Frankreichs strahlende Zukunft
Emmanuel Macron setzt für den Klimaschutz weiter auf Atomenergie – doch er gerät in die Kritik
Wer noch Zweifel über Emmanuel Macrons Haltung zur Atomkraft hatte, dem nahm sie der Präsident am Freitag. „Atomkraft ist wichtig für mich. Atomkraft bedeutet Arbeitsplätze und Energie“, sagte der Präsident in einem Interview mit dem vor allem auf Jugendliche ausgerichteten Onlinekanal „Brut“. Er enttäuschte damit alle, die gehofft hatten, dass das Atomstromland Frankreich sich langfristig von der Kernenergie abwendet. „Die Atomkraft gibt Frankreich den Status einer Großmacht“, hieß es hinterher im Umfeld des Staatschefs. Um diesen Status zu zelebrieren, besuchte Macron am Dienstag das Kerntechnik-Unternehmen Framatome.

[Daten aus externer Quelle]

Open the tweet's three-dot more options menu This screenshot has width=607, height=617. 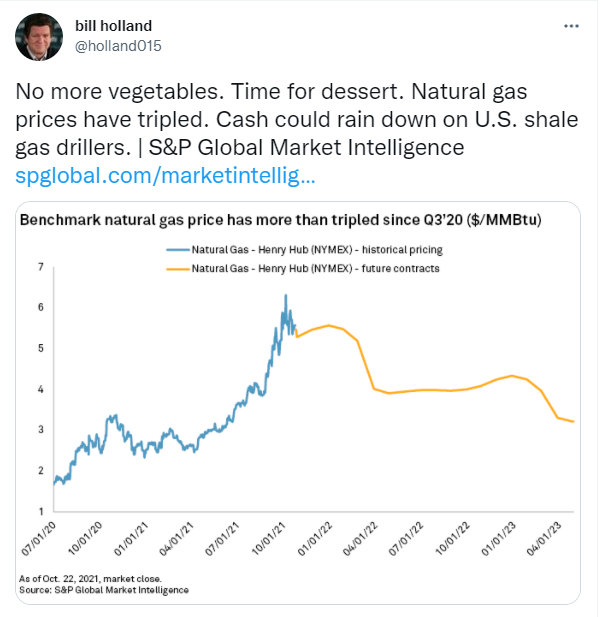click(569, 22)
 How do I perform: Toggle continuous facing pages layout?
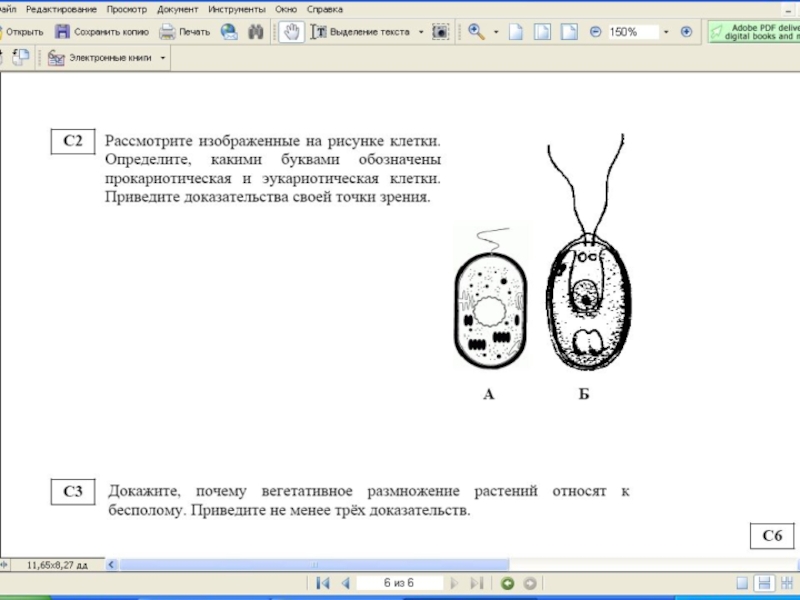pyautogui.click(x=785, y=583)
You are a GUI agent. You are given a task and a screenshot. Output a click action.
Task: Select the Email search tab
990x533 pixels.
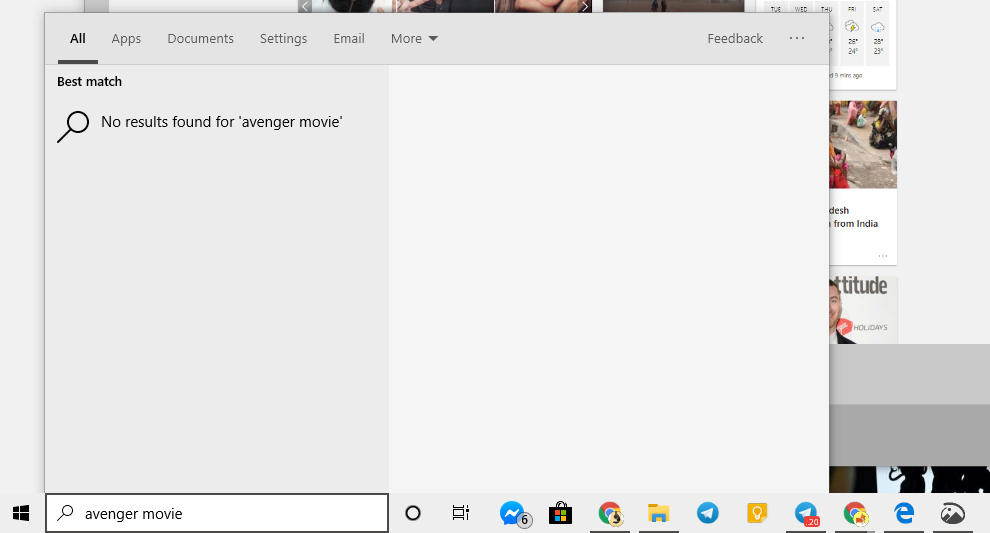(x=349, y=39)
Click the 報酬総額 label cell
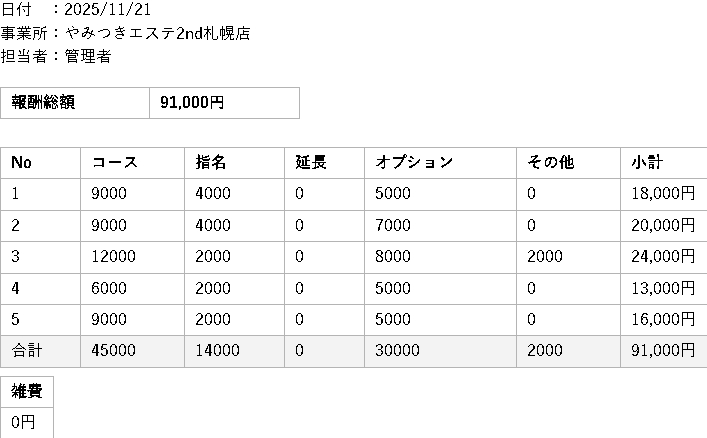 point(43,102)

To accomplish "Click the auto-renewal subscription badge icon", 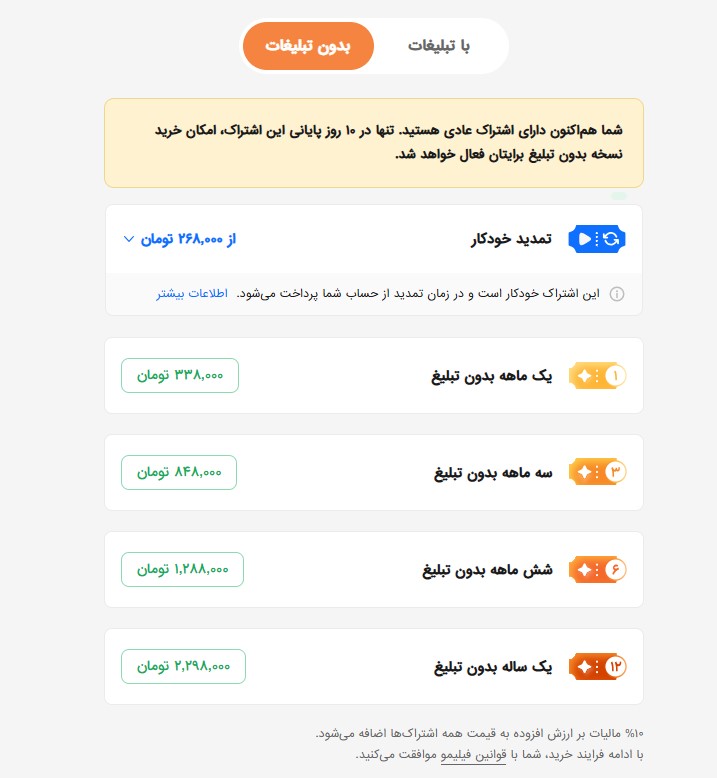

Der 42-Jährige kam gleich mit einem potenziellen Auftrag im Gepäck: Der Nachfolger des Flugzeugträgers Charles de Gaulle, der 2035 in Betrieb genommen wird, soll nuklear betrieben werden. Auch die zivile Atomkraft will die Regierung weiter voranbringen: Wenn der pannenanfällige Druckwasserreaktor EPR in Flamanville am Ärmelkanal fertig gestellt ist, könnten sechs weitere Anlagen folgen. Dabei ist der EPR Synonym für ein industriepolitisches Fiasko. Die Eröffnung der Anlage musste wegen technischer Mängel mehrfach verschoben werden. So waren beispielsweise die Schweißnähte in der Stahlhülle defekt und mussten erneuert werden. Statt 2012 soll die Anlage nun frühestens 2023 ans Netz gehen. Das Projekt dürfte die Steuerzahler laut Rechnungshof mehr als 19 Milliarden Euro kosten.
Offiziell setzt der Präsident weiter auf eine Energiewende, die 50 Prozent erneuerbarer Energien bis 2035 vorsieht. Derzeit machen Sonne und Windenergie nur gut 20 Prozent am Energiemix aus, der mit 70 Prozent von der Kernkraft bestimmt wird. Das dürfte auch weiter so bleiben, denn nach der Abschaltung des Akw Fessenheim an der Grenze zu Deutschland gibt es keine Liste weiterer Anlagen, die vom Netz gehen sollen. Dabei hatte der frühere Umweltminister Nicolas Hulot vorgerechnet, dass mindestens 17 Reaktoren stillgelegt werden müssten, um das 50Prozent-Ziel zu erreichen.
Frankreich hinter Ägypten
Macron, der am Samstag den fünften Jahrestag des Pariser Klimaschutzabkommens begeht, weist gerne auf die Klimafreundlichkeit des Atomstroms hin. „Die französische Energieproduktion ist eine der CO2-ärmsten der Welt. Warum? Dank der Atomkraft“, sagte er im Interview mit „Brut“. Wer sich allerdings den Klimaschutzindex anschaut, den Germanwatch und andere Organisationen am Montag veröffentlichten, sieht Frankreich nur auf einem mittelmäßigen 23. Platz – hinter Deutschland, aber auch hinter Ländern wie Ägypten und der Ukraine.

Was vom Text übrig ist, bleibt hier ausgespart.